* **TASK TO COMPLETE**
The lines below starting at the line containing "Instruction: Click the" and ending at the line containing "Task: Open the main hamburger menu dropdown" are to be repeated exactly, with both ends kept and nothing else added.

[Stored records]
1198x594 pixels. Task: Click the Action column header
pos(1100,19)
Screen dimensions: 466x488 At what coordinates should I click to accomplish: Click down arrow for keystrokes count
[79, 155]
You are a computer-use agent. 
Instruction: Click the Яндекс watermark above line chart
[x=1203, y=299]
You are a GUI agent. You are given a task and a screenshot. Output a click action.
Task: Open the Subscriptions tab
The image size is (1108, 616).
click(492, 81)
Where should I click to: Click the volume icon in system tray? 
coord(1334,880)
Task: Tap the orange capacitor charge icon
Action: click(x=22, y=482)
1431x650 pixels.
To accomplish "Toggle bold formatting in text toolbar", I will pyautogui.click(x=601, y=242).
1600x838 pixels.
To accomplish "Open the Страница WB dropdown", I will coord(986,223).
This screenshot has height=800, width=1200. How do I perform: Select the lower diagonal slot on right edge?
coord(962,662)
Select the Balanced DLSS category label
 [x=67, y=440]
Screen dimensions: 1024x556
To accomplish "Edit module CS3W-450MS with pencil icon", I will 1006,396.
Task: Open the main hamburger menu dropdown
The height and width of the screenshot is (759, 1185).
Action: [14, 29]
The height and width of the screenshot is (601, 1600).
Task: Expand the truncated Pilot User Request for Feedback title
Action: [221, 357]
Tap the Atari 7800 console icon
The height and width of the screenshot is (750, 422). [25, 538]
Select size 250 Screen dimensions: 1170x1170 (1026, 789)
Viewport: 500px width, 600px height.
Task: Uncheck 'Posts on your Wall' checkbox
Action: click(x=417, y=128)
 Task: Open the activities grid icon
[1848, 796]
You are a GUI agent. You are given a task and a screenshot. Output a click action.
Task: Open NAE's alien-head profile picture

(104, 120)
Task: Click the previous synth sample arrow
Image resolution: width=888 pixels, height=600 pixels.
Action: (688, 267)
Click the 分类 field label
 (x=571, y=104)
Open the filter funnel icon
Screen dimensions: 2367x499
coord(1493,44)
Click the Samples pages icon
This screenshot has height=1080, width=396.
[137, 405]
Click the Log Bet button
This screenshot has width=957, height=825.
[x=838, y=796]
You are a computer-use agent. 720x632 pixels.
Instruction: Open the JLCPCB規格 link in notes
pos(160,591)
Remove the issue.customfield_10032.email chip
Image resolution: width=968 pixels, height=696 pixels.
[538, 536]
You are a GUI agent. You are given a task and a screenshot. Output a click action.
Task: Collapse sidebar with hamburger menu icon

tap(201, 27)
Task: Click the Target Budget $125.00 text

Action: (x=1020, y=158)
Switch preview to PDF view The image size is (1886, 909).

* **RESULT**
Instruction: Click the Яндекс watermark above line chart
[x=1203, y=299]
You are a GUI agent. You are given a task and a screenshot. Output a click action.
Task: Open the Subscriptions tab
The image size is (1108, 616).
click(492, 81)
Where should I click to: Click the volume icon in system tray? 
coord(1334,880)
Task: Tap the orange capacitor charge icon
Action: click(x=22, y=482)
1431x650 pixels.
To accomplish "Toggle bold formatting in text toolbar", I will pyautogui.click(x=601, y=242).
1600x838 pixels.
To accomplish "Open the Страница WB dropdown", I will coord(986,223).
This screenshot has height=800, width=1200. How do I perform: Select the lower diagonal slot on right edge?
coord(962,662)
Select the Balanced DLSS category label
 [x=67, y=440]
Screen dimensions: 1024x556
To accomplish "Edit module CS3W-450MS with pencil icon", I will 1006,396.
Task: Open the main hamburger menu dropdown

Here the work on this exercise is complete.